--- Start of TEXT SEGMENT ---

In 1996, Curtis returned with this sequel. Once again, there were three segments, but they stemmed from different sources, and Karen Black had been replaced as the star by Lysette Anthony. For our purposes here, we are concerned only with the quirky but ultimately somehow satisfying first segment, “The Graveyard Rats”.
The aging millionaire Ansford (Matt Clark) learns that his younger wife Laura (Anthony) has been cheating on him, with her very own cousin Ben (Geraint Wyn Davies). After confronting her with videotaped evidence of her betrayal, Ansford offers her an ultimatum: stop the affair and play the adoring wife role, or be cut out from the will and suffer the embarrassment of the sex tape being leaked to all of the major media outlets (which, in those days, was not any sort of guarantee that you would get your own reality show).
Laura agrees to the old man's conditions, and then immediately sets out to cuckold him once again. Laura is a nubile young woman, and Ansford is bound to a wheelchair, so it is quite likely that their sex life is unsatisfactory if not nonexistent. It is understandable, if not forgivable, that she would look outside the marriage for fulfillment. It is not understandable, though, why she would choose her cousin for her bedmate.

--- End of TEXT SEGMENT ---
--- Start of RECORDS ---

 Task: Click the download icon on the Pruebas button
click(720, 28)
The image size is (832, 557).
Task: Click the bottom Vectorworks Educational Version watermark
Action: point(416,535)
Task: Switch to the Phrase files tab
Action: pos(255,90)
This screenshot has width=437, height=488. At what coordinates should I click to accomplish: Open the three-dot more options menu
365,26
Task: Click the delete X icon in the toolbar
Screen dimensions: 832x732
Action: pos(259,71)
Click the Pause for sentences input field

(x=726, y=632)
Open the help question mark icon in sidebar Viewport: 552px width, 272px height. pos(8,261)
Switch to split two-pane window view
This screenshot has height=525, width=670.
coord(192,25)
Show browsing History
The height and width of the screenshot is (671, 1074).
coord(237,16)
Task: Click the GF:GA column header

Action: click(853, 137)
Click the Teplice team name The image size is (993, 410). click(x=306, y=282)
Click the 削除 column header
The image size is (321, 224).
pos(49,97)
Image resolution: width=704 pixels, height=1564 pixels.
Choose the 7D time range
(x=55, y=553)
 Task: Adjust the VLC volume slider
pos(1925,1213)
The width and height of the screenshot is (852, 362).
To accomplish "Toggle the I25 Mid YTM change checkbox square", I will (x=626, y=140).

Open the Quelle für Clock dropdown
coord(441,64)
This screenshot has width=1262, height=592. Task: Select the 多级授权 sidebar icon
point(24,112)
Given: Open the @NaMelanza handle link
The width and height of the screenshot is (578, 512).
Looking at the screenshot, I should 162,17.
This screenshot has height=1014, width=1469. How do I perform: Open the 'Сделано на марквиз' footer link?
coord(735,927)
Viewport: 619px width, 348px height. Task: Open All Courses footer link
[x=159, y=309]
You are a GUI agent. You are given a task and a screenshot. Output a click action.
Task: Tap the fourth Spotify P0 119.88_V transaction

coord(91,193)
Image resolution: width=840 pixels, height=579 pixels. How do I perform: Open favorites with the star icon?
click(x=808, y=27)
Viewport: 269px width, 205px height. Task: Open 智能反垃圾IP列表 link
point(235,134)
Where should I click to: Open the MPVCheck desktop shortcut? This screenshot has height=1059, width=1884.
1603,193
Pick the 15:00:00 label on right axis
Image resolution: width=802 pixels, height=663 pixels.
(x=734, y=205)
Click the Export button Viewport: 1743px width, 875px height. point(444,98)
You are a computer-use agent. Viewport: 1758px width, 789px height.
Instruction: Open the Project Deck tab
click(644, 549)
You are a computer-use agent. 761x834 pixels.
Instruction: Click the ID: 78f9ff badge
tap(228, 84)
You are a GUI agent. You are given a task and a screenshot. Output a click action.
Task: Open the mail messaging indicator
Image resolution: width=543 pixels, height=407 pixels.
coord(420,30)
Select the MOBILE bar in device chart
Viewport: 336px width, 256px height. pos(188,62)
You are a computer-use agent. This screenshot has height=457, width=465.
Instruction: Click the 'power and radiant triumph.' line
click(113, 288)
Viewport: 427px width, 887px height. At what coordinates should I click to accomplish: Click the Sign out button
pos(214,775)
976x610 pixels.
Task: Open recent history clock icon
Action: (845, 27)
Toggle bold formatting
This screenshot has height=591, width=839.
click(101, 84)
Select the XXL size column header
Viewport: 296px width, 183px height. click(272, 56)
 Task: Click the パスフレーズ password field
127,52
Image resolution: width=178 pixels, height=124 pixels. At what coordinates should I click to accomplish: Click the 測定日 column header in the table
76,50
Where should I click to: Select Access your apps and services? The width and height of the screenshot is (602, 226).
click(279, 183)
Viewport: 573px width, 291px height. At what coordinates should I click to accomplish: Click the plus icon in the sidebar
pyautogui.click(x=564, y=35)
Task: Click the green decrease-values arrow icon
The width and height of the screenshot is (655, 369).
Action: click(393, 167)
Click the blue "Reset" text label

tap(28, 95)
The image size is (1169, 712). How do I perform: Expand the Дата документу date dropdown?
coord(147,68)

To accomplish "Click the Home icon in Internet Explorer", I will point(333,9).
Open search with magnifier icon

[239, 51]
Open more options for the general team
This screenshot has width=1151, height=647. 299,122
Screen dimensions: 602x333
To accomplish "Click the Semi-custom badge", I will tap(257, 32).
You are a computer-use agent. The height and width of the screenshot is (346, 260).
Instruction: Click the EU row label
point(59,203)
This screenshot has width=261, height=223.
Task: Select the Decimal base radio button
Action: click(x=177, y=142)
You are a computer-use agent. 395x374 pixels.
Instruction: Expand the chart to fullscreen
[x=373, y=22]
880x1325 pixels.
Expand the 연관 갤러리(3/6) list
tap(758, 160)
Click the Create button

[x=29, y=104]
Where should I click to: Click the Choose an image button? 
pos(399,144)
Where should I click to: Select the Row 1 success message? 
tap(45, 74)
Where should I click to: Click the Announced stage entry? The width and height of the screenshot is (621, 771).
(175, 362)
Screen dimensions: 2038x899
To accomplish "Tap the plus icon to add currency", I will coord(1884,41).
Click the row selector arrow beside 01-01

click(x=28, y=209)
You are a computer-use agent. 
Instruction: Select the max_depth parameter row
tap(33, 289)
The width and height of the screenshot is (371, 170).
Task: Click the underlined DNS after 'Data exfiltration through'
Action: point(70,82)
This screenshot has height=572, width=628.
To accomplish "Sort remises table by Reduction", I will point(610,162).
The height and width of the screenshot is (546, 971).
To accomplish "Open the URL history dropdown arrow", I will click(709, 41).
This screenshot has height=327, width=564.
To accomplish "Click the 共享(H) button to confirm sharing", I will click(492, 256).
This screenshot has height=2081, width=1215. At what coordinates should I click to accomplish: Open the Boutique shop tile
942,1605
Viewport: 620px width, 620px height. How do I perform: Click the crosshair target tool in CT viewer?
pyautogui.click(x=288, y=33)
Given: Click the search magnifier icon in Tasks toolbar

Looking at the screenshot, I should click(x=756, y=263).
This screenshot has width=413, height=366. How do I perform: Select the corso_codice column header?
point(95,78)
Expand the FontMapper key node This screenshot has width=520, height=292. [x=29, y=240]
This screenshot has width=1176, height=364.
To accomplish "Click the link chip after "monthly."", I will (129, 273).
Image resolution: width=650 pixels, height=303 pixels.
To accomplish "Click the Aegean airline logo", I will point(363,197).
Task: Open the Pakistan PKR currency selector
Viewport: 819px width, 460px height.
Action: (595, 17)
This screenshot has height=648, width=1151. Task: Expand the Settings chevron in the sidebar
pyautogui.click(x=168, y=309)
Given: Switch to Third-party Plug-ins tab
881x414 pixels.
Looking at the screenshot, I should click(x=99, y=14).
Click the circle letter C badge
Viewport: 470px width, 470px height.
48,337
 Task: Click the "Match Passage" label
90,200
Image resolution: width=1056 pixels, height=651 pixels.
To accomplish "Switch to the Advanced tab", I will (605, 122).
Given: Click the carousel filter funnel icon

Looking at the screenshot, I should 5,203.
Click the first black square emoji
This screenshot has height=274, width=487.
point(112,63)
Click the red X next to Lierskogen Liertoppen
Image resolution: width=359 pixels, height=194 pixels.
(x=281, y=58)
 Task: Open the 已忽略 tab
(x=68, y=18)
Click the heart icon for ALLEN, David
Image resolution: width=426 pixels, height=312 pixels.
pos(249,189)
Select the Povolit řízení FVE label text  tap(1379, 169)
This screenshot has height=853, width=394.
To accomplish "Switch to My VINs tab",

--- End of RECORDS ---

- SHORT PROBLEM 1:
According to the passage about the film sequel, who replaced Karen Black as the star?
- SHORT PROBLEM 2:
Show every line of the entries that contains the word "what".
The passage about the film sequel and the entries are unrelated to each other.

- COMPLETE OUTPUT 1:
Lysette Anthony replaced Karen Black as the star.

- COMPLETE OUTPUT 2:
This screenshot has width=437, height=488. At what coordinates should I click to accomplish: Open the three-dot more options menu
Viewport: 427px width, 887px height. At what coordinates should I click to accomplish: Click the Sign out button
Image resolution: width=178 pixels, height=124 pixels. At what coordinates should I click to accomplish: Click the 測定日 column header in the table
Viewport: 573px width, 291px height. At what coordinates should I click to accomplish: Click the plus icon in the sidebar
This screenshot has height=2081, width=1215. At what coordinates should I click to accomplish: Open the Boutique shop tile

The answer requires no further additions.